Variables and measurement
The outcome variable of this study was the practice of COVID-19 prevention methods. The independent variables were sociodemographic characteristics (age, sex, residence, ethnicity, marital status, occupational status, educational status, family size), knowledge about COVID-19, attitude toward COVID-19 prevention methods, intention to seek care and perceived mortality.
The participants were asked 14 knowledge questions, 9 attitude questions, and 8 practice questions. Participants who scored at least the mean score of the above questions for each category were considered to have good knowledge, a positive attitude, and good practice.

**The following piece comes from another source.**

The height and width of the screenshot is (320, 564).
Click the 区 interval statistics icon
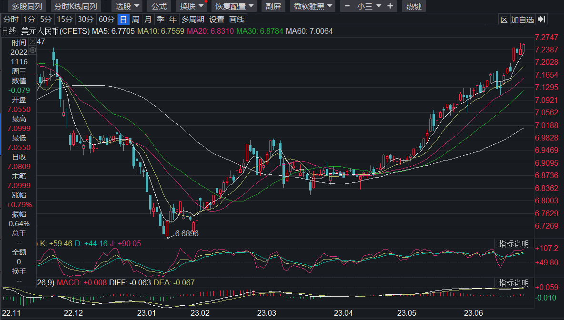click(504, 20)
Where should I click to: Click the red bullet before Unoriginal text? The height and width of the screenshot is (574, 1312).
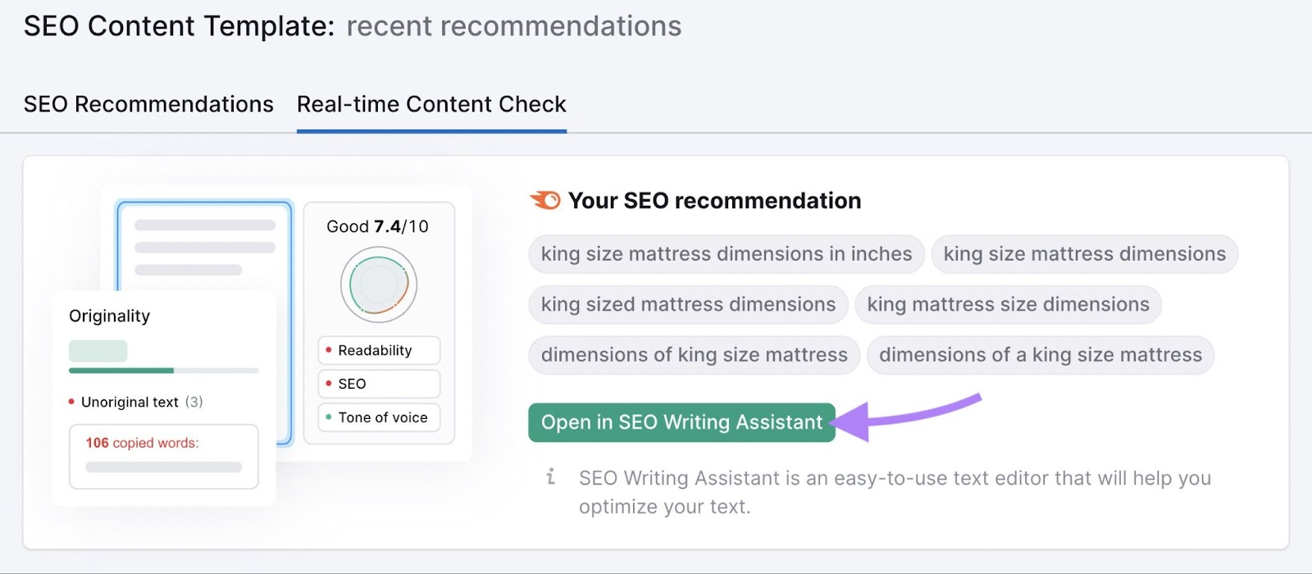(72, 402)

Data entry, processing and analysis
Data were entered into Epi data manager version 184.108.40.206 and exported to Statistical Packages for Social Science (SPSS) version 20 for analysis. Data were cleaned to check for outliers and miscoded variables. Furthermore, negatively worded items were reverse scored. Data are presented as tables and proportions (percentages). Binary logistic regression was used to assess the association between the independent variables and an outcome variable. The odds ratio (OR) with its respective 95% confidence interval (CI) and the p-value were used to measure the strength of the association. In the bivariable analysis, variables with p-values <0.25 were considered candidates for multivariable analysis. The final significance was declared at a p-value <0.05.